Serinin geçmişinde olduğu gibi Close Combat: First To Fight da 2. Dünya Savaşı’nı sıcağı sıcağına yaşatmaya çalışacak. Genel olarak, Orta Doğu’da geçecek, gerçekçilik konusuna ise çok önem veriliyor. Yapımın gerçekleşme sürecinde, Irak ve Afganistan operasyonlarına katılmış olan asker ve kıdemli kişilerden yardımlar alınıyor. Şöyle bir durum da var, First To Fight, iki şekilde hazırlanıyor; ilki biz oyuncular tarafından bilgisayarlarımızda oynanmak üzere geliştiriliyor. Diğerini ise U.S. Marine’ler, çalışma ve askeri tatbikat amaçlı olarak kullanacaklar. Bu da gerçekçi bir yapım olması gerektiğinin bir kanıtı şeklinde karşımızda duruyor.

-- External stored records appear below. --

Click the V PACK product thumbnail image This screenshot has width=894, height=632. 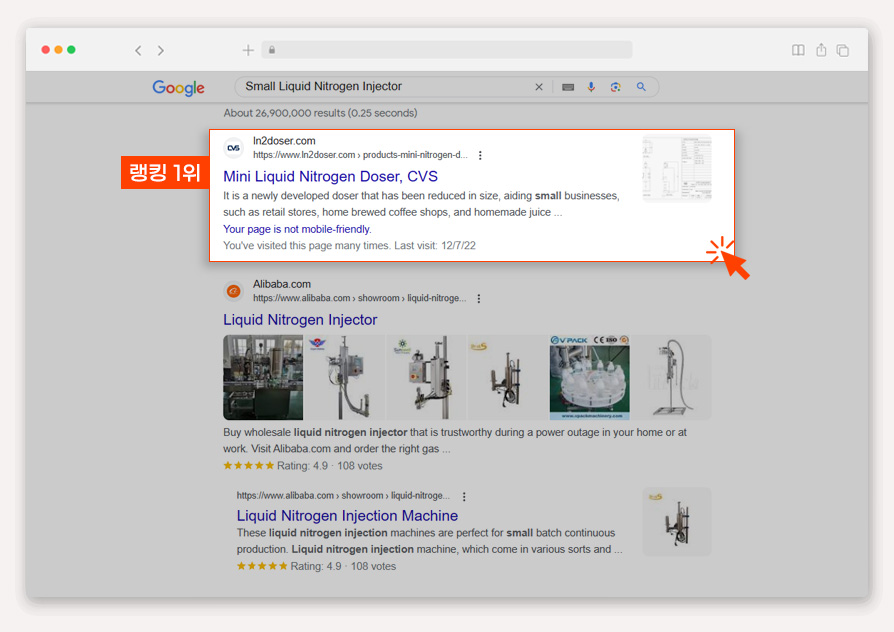[590, 378]
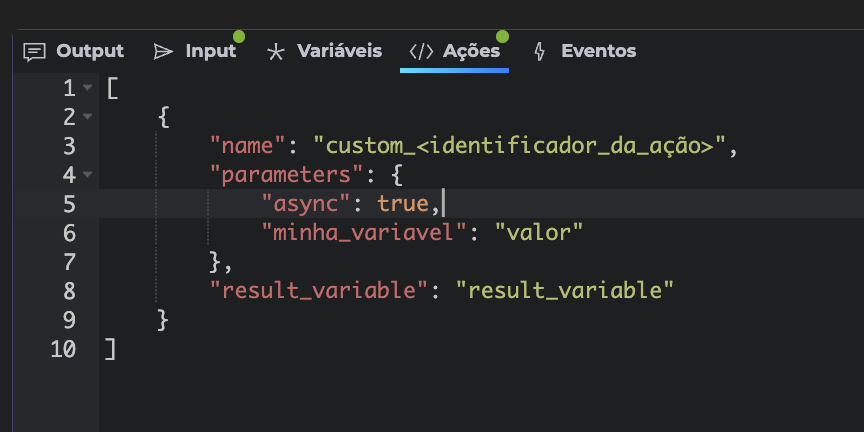Collapse the object block at line 2
Viewport: 864px width, 432px height.
point(87,117)
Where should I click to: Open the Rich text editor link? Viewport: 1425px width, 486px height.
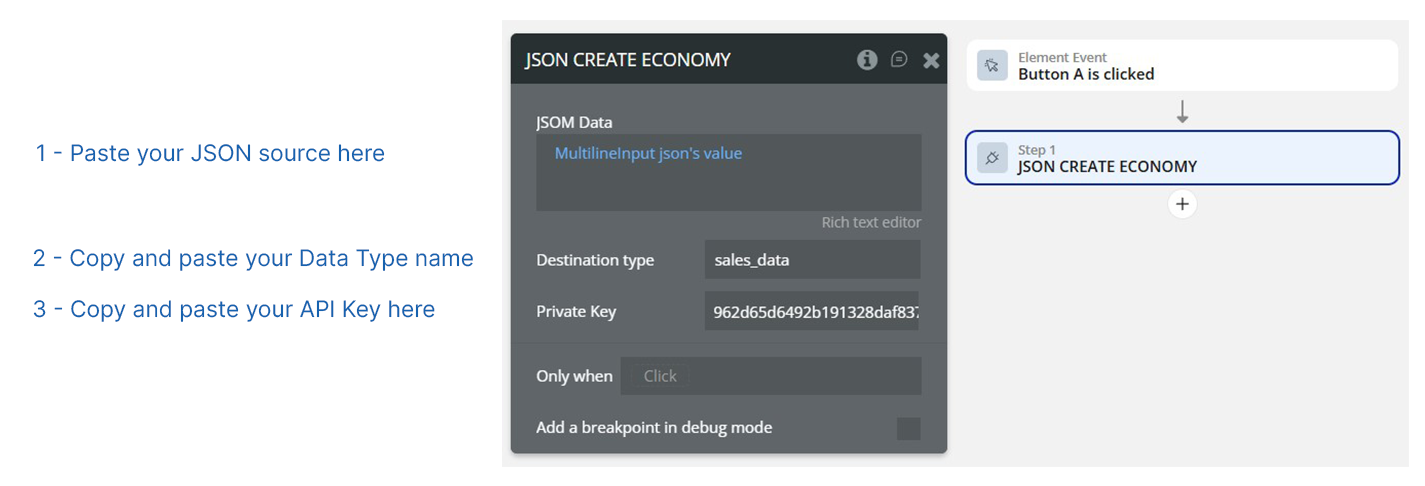pyautogui.click(x=871, y=222)
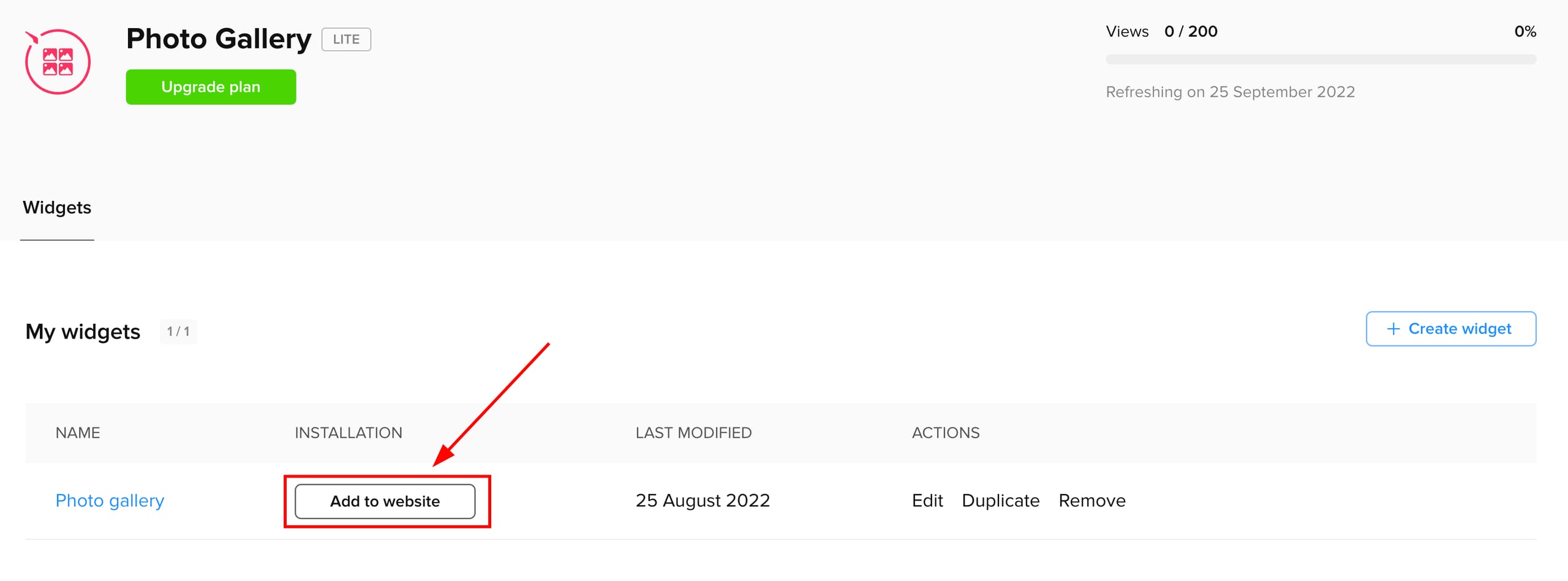The width and height of the screenshot is (1568, 581).
Task: Click the LAST MODIFIED column header
Action: 693,433
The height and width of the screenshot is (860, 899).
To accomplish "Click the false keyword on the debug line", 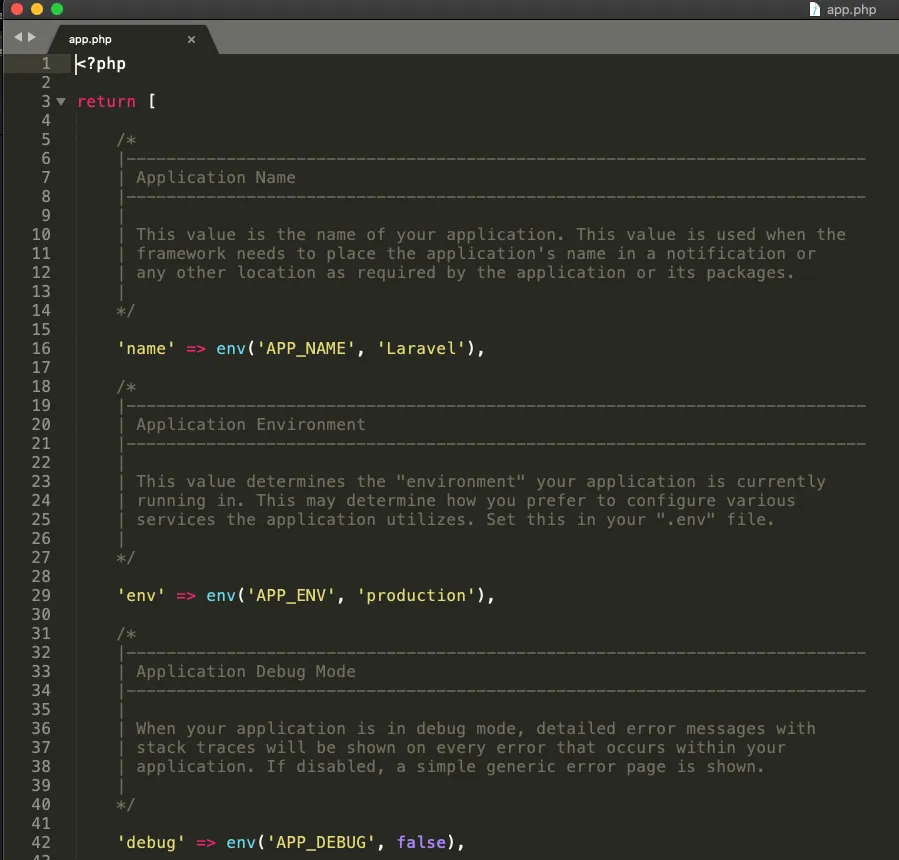I will (x=421, y=843).
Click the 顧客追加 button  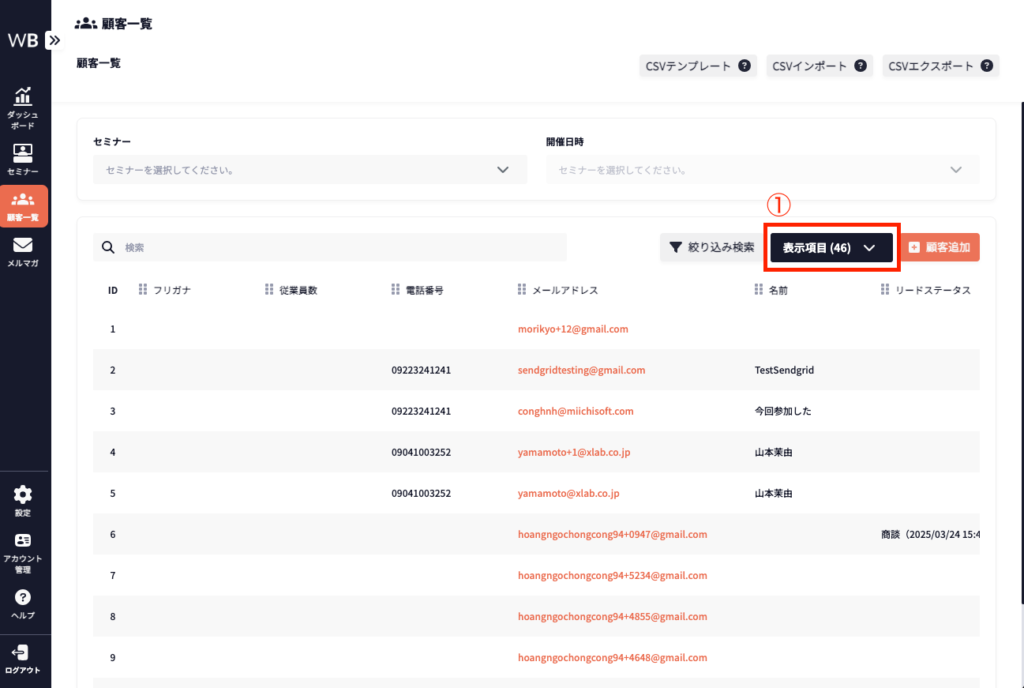[x=939, y=247]
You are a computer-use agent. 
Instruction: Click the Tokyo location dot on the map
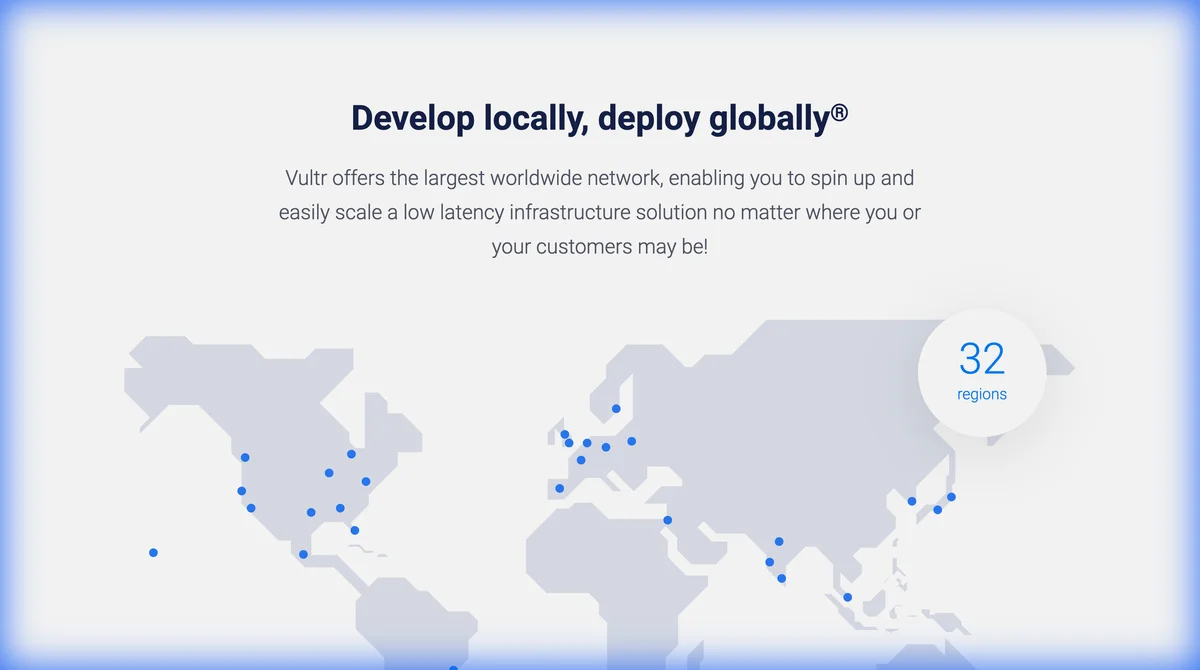tap(951, 497)
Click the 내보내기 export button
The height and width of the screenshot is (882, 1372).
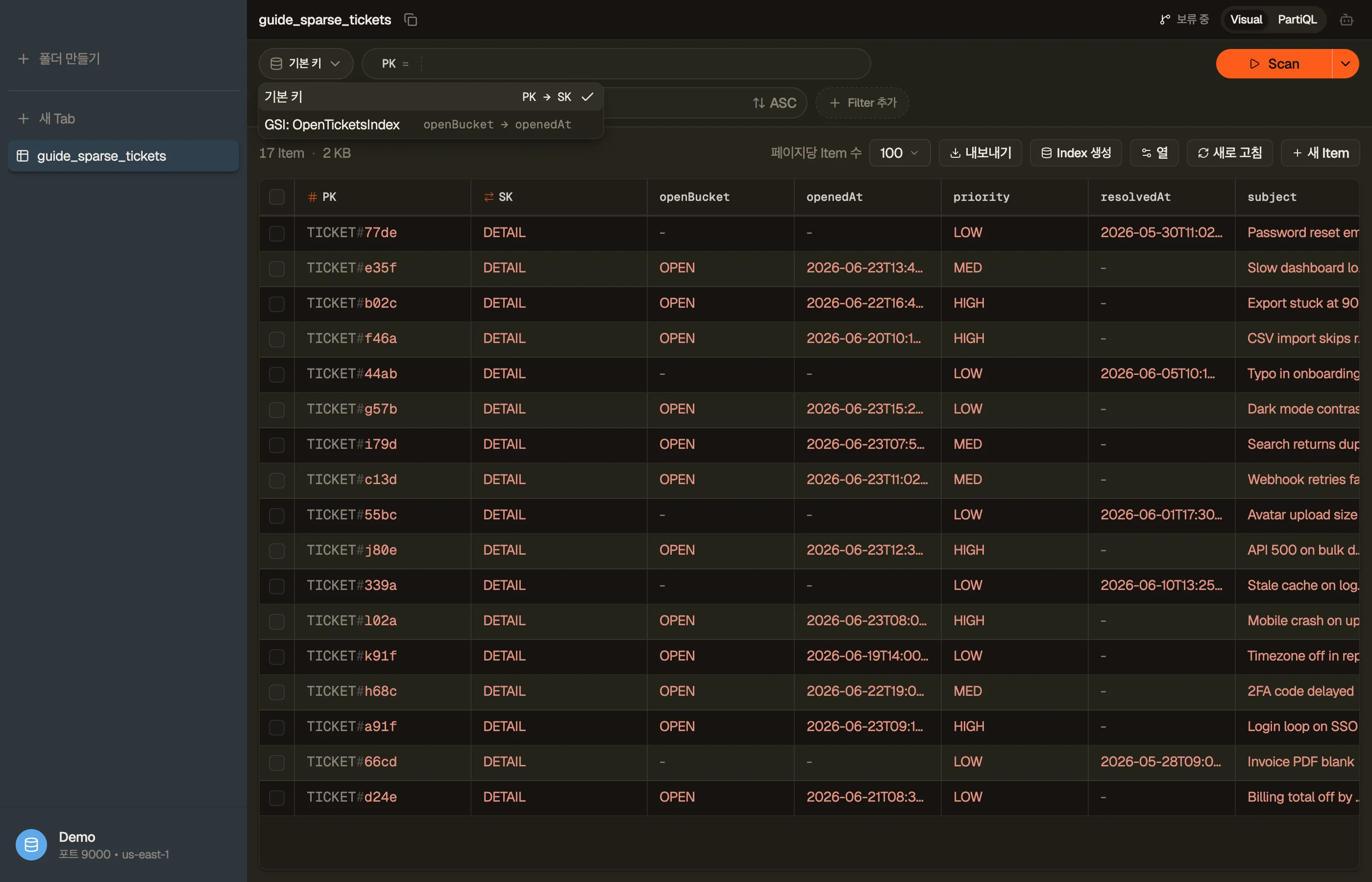tap(980, 153)
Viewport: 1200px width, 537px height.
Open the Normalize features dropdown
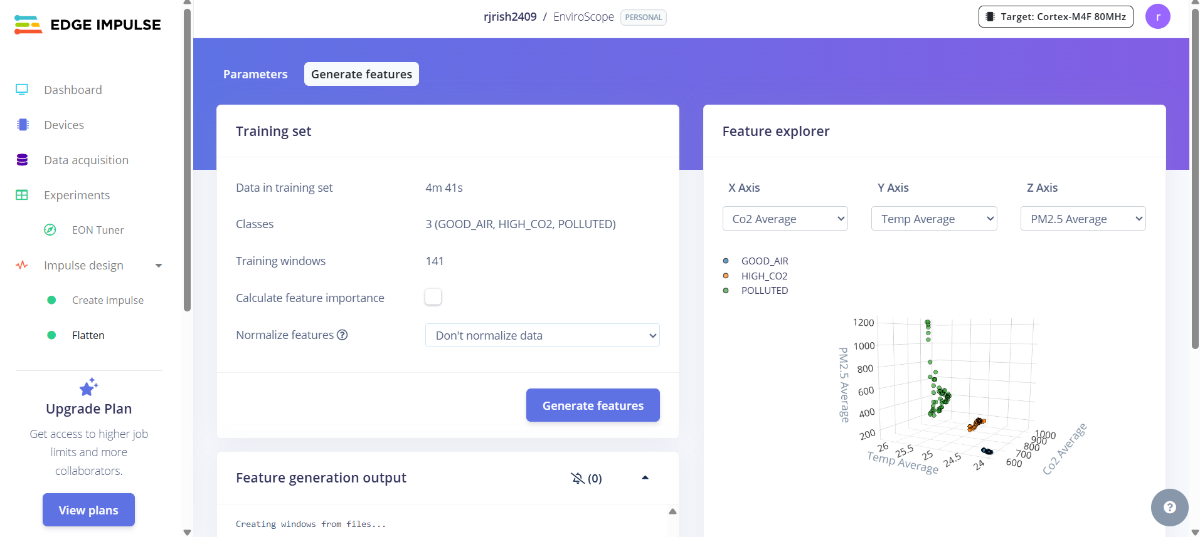point(542,335)
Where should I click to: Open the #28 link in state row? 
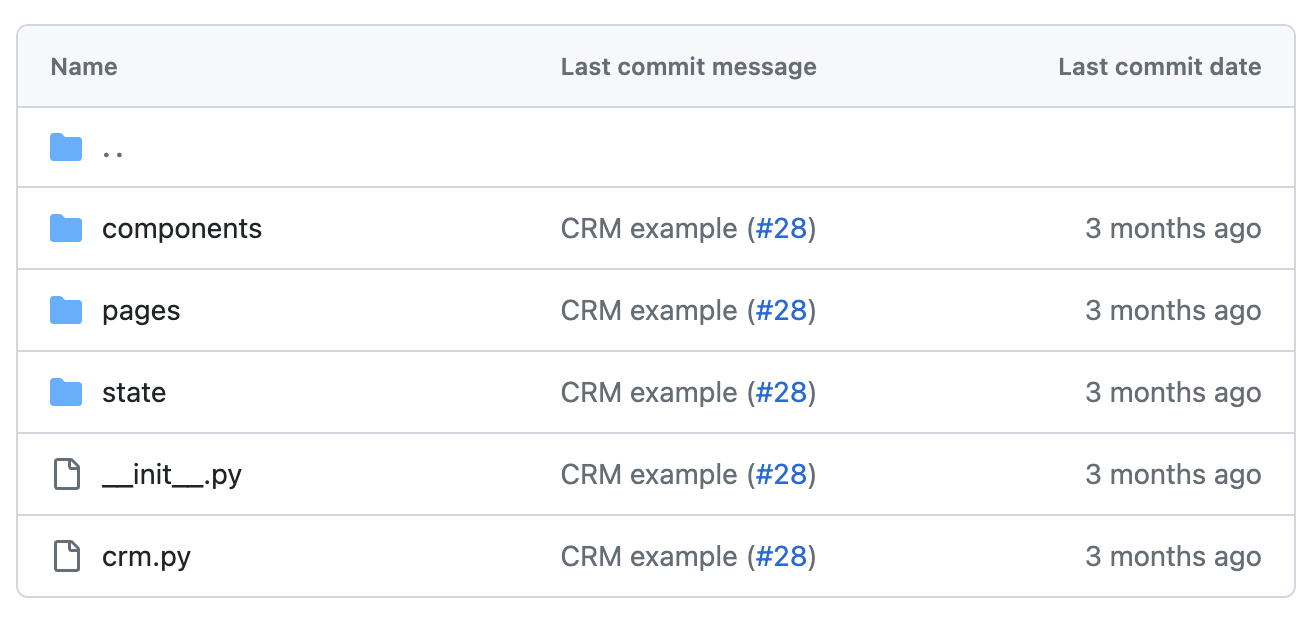[781, 393]
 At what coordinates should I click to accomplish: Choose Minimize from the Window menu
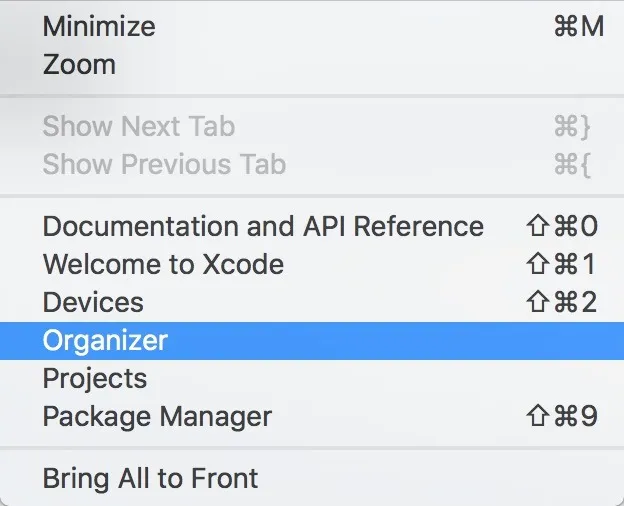tap(99, 27)
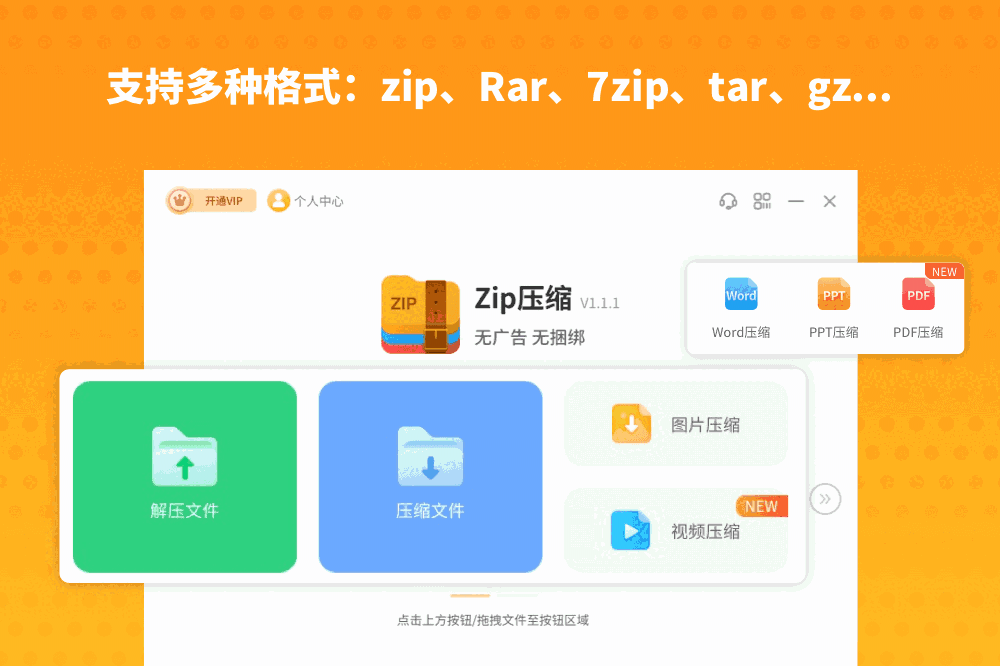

First To Fight’da, bizimle beraber 3 yandaşımız ile görevlere katılıyor ve başarılı olmaya çalışıyoruz. Yanımıza aldığımız her bir adamımızın kendine has özellikleri ve bölümler içinde üstlendikleri görevler bulunuyor. Biz grubun liderliğini üstlenirken, bir yanımızda keskin nişancımız, diğer yanımızda ağır makineli kullanan askerimiz geliyor. Arkamızı ise, ani pusulara karşı koymak üzere başka bir yandaşımız koruyor. Bu düzen içerisinde çeşitli stratejiler belirleyebiliyoruz. Görevler esnasında verilebilecek tüm emirleri kendilerine verebileceğiz. Saldırma, geri çekilme, siper alma, kontrol etme, eşlik etme, bomba atma, eğilme gibi daha birçok emiri savaş sırasında kullanabiliyoruz. Bunu yapmak için kullanışlı bir menü hazırlanıyor.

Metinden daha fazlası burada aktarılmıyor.